*REQUIRED TASK:*
Resume the forum thread on modeling the PCF201 tube, picking up right after its last line.

*TEXT EXCERPT:*
>> begin
The PCF201 is a very difficult tube to model, because it's a remote cut off. The only approach I know that satisfies such behavior is from Derk Reefman (look at dos4ever.com).
kind regards, Adrian
Thanks for your feedback. I develop my models manually, that means plotting the curves with LTspice while overlaying a semitransparent diagram, from measured data or data sheet curves. I also have a excel sheet and the solver add-on for least mean square fit of the params, but it is not stable (why ever).
The PCF201 is a very difficult tube to model, because it's a remote cut off. The only approach I know that satisfies such behavior is from Derk Reefman (look at dos4ever.com).
kind regards, Adrian
Adrian:
With "Solver" try using "log squashed error" -- a trick I got from Nutonian:
=LN(1+ABS(Actual_current - Predicted_Current))
for instance Log squashed error =LN(1+ABS(V16-T16))
>> end
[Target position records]
>> begin
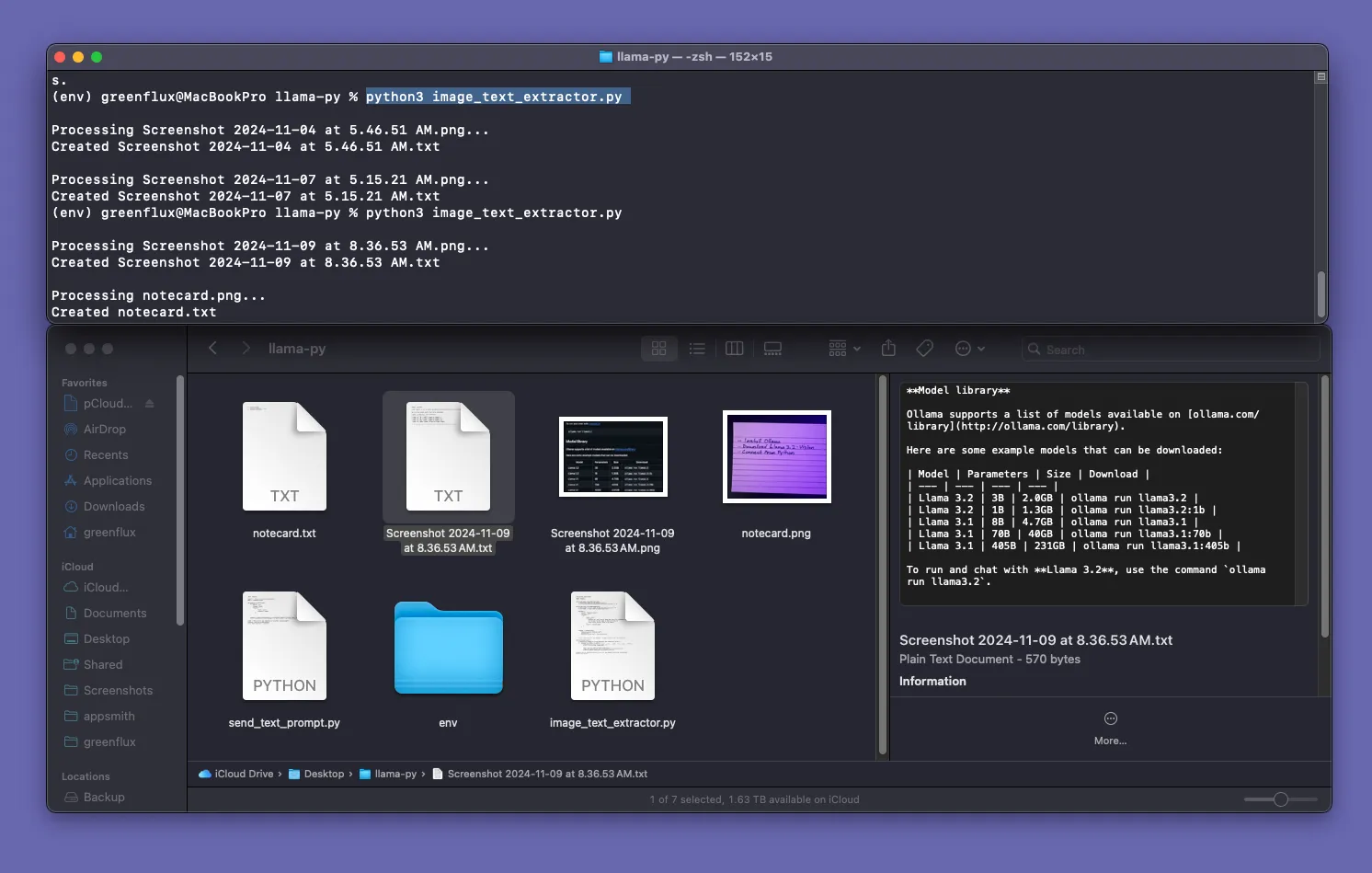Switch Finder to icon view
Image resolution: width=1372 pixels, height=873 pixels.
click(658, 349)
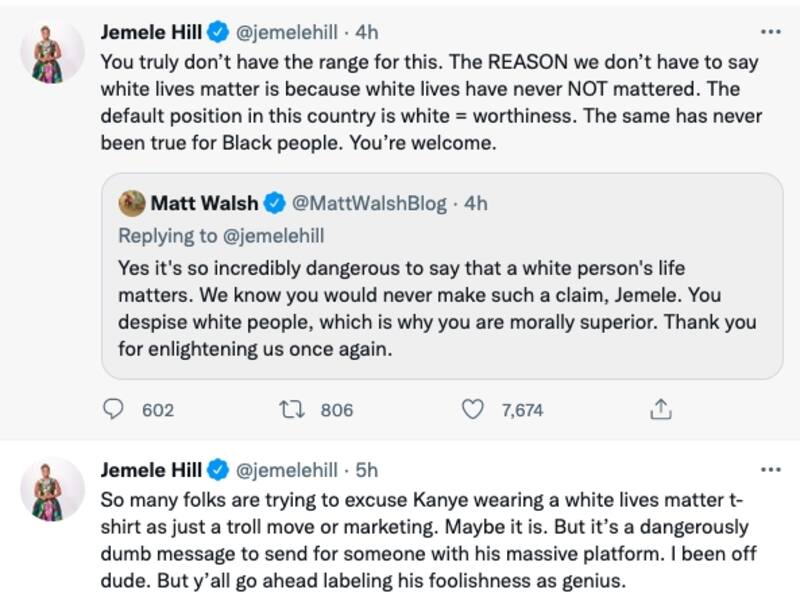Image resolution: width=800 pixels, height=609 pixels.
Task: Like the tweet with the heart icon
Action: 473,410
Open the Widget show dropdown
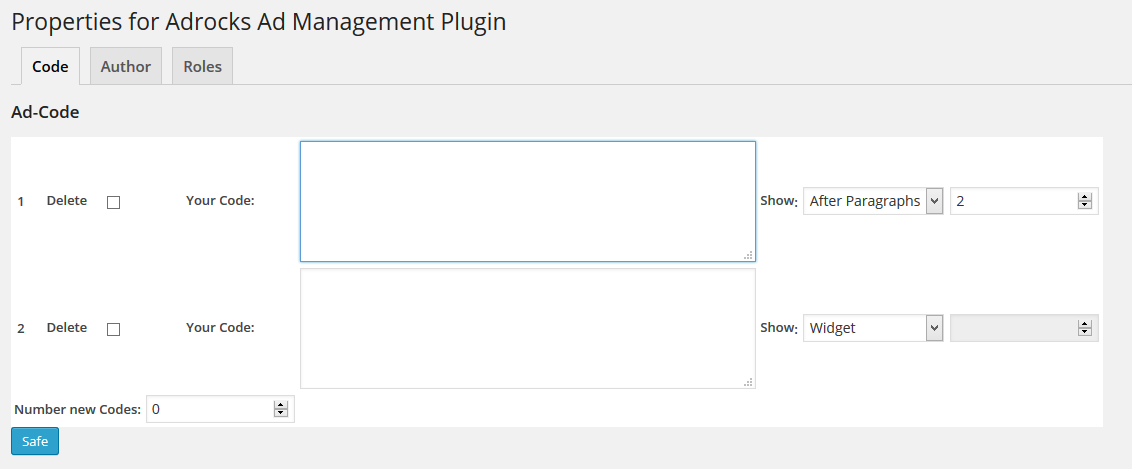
>> end
*RESPONSE TO THE EXERCISE:*
It's also important to paramaterize the params to reasonable values.
Unhappily, Nutonian was acquired and they no longer seem to support Eurequa's small license holders.
No, I don't. But I guess it should be easy to find a suitable spice model. A google search with ".subckt 6s33s" delivers several results.
regards, Adrian
Do you mean triode-connected? i.e., the screen is connected to the anode?
Unfortunately, the model created by the Ayumi method using the traced triode curves does not match up to either to the traced pentode curves or to the datasheet. Perhaps you can trace it again but with higher voltage like those shown in the datasheets?
Hi, I want to model but I ran into difficulty: the tube is cut off about 5V, and about 10V for triode. In other word the curve origin is quite a distance from 0, 0 as compared with other sharp cut off tube. I wonder whether it is due to tracer or actually is like that?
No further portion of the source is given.